Exercise goal:
A single count is required: the lines of the data below in which the word "chevron" occurs.

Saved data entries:
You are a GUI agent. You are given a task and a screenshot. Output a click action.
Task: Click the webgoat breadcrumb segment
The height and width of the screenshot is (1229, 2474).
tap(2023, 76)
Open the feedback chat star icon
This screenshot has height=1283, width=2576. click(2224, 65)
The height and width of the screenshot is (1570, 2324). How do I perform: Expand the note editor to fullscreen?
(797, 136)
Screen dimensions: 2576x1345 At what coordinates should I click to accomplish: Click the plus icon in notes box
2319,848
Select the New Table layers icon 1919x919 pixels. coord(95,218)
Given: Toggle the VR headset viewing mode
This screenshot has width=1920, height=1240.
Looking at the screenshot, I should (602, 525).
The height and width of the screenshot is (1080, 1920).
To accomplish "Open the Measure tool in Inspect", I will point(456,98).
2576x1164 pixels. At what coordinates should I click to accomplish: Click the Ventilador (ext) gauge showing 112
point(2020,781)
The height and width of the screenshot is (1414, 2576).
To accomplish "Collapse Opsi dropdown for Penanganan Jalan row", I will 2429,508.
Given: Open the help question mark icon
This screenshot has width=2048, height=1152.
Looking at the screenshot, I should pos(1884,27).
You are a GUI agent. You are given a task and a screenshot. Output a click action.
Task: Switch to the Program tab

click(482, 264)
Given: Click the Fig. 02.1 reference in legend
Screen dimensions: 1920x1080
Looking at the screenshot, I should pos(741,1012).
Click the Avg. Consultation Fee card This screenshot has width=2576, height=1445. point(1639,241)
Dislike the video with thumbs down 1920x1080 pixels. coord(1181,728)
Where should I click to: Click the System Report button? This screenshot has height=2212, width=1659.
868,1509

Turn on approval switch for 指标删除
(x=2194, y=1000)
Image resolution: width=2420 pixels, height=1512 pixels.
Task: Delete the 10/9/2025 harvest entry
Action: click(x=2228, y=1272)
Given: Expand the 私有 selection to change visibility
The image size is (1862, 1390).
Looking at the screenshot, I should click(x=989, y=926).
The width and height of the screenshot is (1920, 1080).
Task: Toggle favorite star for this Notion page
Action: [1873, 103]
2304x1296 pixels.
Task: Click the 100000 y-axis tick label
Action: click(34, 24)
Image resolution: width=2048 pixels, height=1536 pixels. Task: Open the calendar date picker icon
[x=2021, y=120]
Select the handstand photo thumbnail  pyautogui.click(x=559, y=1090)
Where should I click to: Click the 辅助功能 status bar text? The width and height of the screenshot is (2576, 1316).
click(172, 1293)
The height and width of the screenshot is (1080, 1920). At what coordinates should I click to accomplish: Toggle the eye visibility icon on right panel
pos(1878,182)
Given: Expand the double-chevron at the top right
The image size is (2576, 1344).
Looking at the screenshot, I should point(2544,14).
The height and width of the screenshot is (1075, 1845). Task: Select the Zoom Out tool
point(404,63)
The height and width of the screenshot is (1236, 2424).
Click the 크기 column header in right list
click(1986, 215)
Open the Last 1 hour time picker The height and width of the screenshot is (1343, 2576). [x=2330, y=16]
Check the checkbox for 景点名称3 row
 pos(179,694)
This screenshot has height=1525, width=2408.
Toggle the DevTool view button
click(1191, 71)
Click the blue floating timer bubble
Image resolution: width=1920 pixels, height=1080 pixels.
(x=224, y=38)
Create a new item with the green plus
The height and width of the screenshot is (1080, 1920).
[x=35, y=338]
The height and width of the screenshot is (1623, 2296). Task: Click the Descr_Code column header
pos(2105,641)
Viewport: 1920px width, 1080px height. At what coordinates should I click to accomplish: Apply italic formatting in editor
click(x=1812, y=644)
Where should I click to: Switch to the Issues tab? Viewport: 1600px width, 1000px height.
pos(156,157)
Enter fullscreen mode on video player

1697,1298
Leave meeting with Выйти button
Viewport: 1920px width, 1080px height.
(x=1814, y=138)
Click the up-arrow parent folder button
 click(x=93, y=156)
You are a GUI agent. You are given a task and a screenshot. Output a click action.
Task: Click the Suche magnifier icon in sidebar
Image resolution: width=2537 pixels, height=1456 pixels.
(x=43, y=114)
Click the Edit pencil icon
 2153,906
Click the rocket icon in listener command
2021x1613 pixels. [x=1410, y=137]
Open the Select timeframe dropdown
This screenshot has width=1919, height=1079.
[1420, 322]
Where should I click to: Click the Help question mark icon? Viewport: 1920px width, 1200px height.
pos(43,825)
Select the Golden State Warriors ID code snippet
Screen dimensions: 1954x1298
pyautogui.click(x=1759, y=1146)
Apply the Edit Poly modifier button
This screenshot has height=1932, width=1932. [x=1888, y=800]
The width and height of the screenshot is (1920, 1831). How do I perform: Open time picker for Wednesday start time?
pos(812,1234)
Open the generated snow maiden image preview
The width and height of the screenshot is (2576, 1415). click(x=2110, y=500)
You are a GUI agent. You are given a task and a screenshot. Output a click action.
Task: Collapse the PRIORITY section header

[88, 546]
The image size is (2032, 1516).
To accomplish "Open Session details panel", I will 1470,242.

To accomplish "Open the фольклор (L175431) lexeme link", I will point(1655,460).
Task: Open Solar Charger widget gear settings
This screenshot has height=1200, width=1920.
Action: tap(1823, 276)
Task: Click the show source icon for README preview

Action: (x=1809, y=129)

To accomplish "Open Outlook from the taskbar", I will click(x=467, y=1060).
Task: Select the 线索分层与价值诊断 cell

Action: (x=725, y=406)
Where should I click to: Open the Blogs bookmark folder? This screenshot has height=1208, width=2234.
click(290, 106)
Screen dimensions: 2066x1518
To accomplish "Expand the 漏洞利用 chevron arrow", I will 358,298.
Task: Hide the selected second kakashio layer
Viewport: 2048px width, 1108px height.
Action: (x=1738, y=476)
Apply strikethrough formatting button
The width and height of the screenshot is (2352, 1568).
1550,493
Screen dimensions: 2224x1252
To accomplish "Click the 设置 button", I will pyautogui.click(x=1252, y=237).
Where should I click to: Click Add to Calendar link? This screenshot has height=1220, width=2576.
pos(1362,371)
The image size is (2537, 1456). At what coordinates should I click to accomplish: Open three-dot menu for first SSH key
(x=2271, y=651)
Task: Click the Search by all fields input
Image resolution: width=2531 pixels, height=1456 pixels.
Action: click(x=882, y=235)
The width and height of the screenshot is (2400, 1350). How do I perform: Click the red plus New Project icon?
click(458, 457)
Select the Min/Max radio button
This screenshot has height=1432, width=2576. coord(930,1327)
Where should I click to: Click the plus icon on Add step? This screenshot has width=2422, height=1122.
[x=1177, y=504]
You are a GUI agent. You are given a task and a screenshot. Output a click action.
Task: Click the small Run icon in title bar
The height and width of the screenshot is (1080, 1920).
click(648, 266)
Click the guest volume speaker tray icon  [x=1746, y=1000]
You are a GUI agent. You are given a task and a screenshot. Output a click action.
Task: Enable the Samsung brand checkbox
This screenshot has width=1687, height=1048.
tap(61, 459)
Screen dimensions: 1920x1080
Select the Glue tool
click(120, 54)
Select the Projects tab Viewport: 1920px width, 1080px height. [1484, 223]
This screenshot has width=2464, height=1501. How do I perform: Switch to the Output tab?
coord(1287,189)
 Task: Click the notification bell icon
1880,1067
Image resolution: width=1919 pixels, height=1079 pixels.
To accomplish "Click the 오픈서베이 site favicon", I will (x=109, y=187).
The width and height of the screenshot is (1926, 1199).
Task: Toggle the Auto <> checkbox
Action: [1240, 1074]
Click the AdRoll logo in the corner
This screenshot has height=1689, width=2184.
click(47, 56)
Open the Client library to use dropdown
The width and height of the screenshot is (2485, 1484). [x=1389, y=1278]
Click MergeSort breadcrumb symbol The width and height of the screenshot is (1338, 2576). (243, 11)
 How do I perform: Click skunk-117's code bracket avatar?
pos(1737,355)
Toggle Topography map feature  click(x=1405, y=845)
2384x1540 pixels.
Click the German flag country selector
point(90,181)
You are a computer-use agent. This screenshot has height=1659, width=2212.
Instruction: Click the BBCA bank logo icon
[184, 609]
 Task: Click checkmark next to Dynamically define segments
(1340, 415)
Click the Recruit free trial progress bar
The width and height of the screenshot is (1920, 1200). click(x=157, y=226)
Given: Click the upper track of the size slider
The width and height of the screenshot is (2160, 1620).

Solution for this exercise:
2